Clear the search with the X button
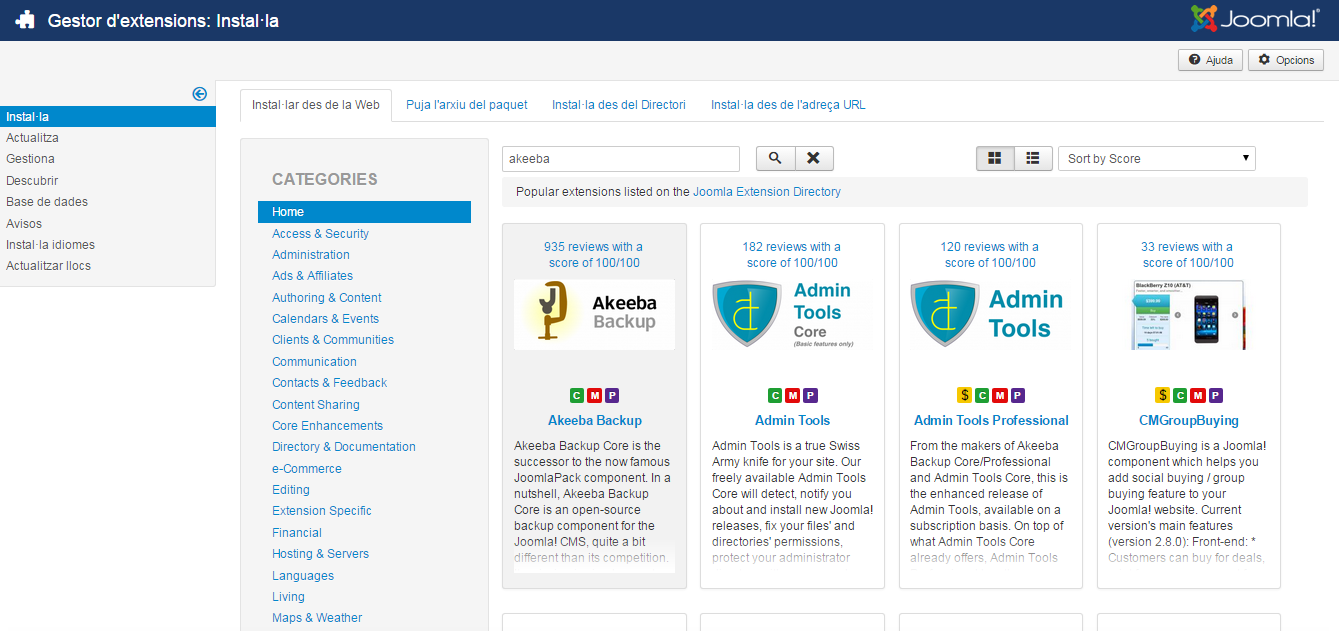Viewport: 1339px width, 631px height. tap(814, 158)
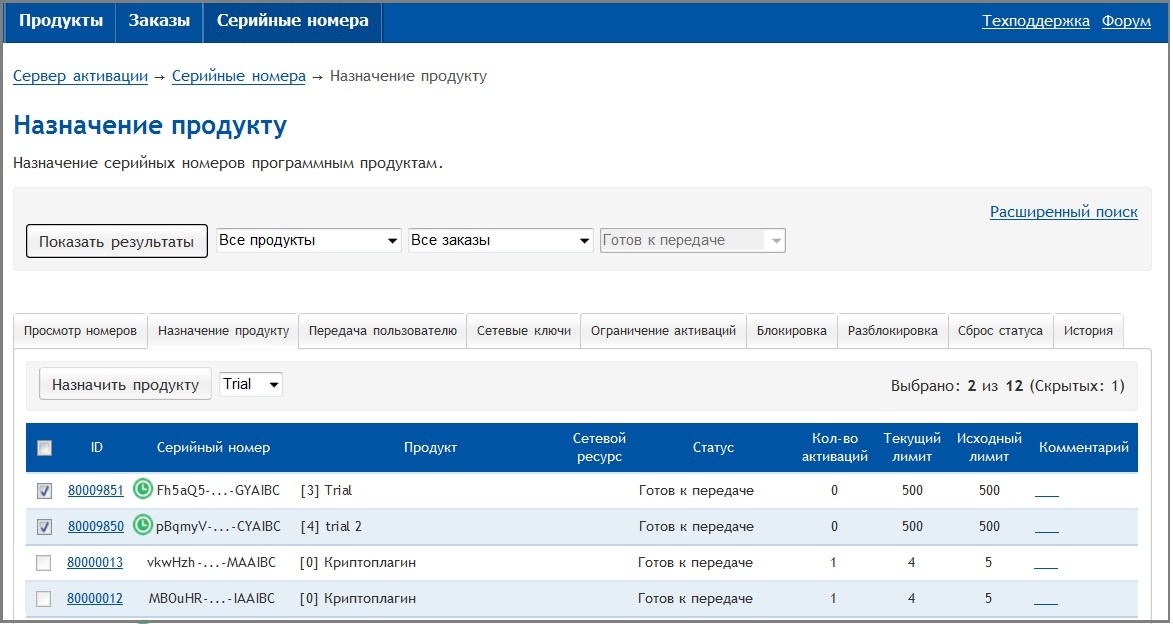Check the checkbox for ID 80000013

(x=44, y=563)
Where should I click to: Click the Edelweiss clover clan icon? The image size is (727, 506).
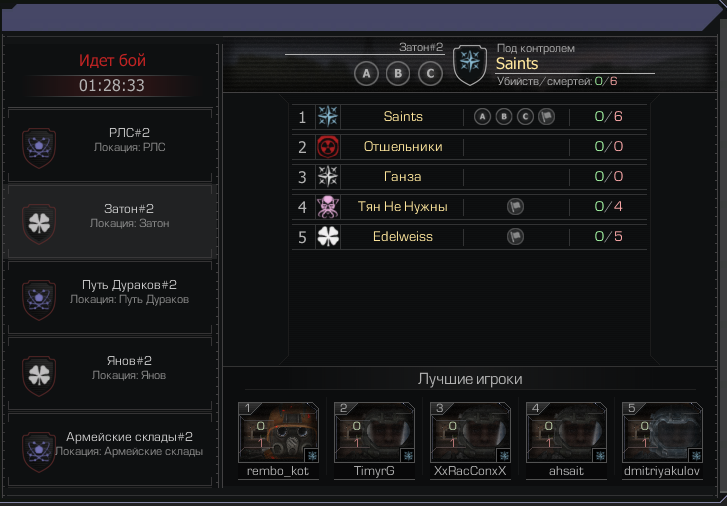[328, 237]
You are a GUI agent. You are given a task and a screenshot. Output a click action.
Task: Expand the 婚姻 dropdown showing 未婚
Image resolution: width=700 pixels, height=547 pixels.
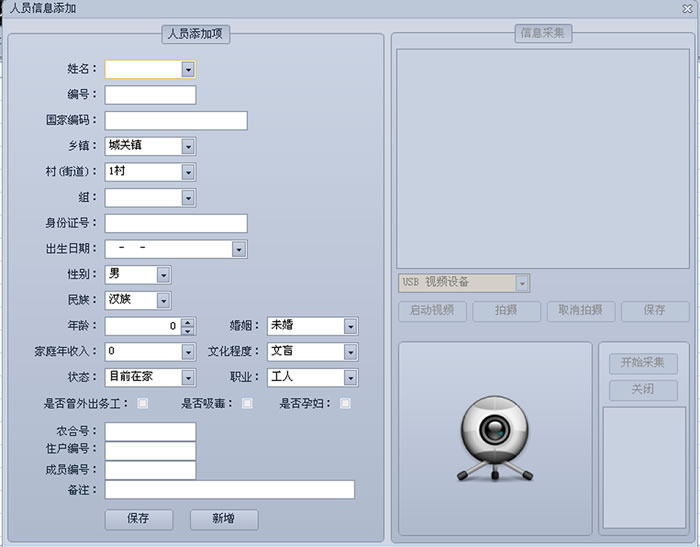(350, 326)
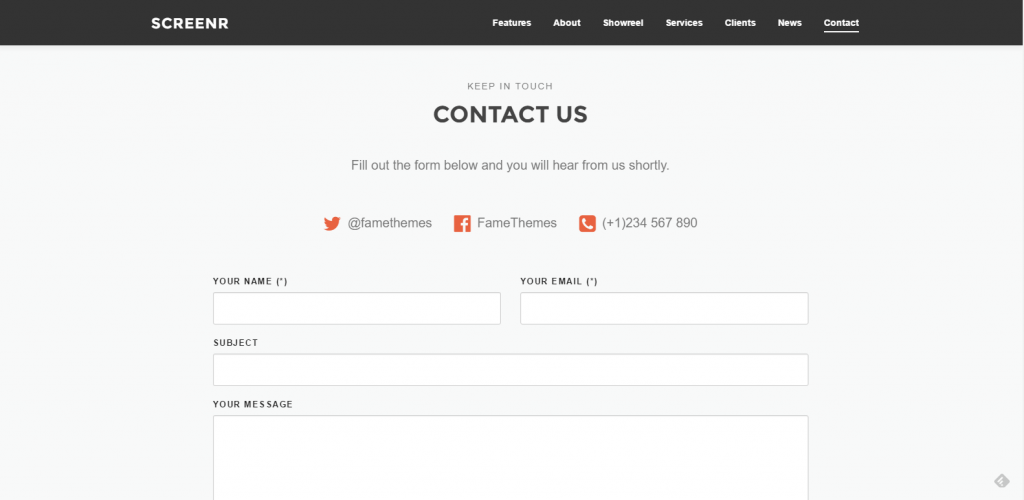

**TASK INSTRUCTIONS**
The output must match, line for line, the span from the line containing "Image resolution: width=700" through the end of the data, with the pictures removed.

**COMPLETED EXERCISE**
Image resolution: width=700 pixels, height=547 pixels.
(350, 326)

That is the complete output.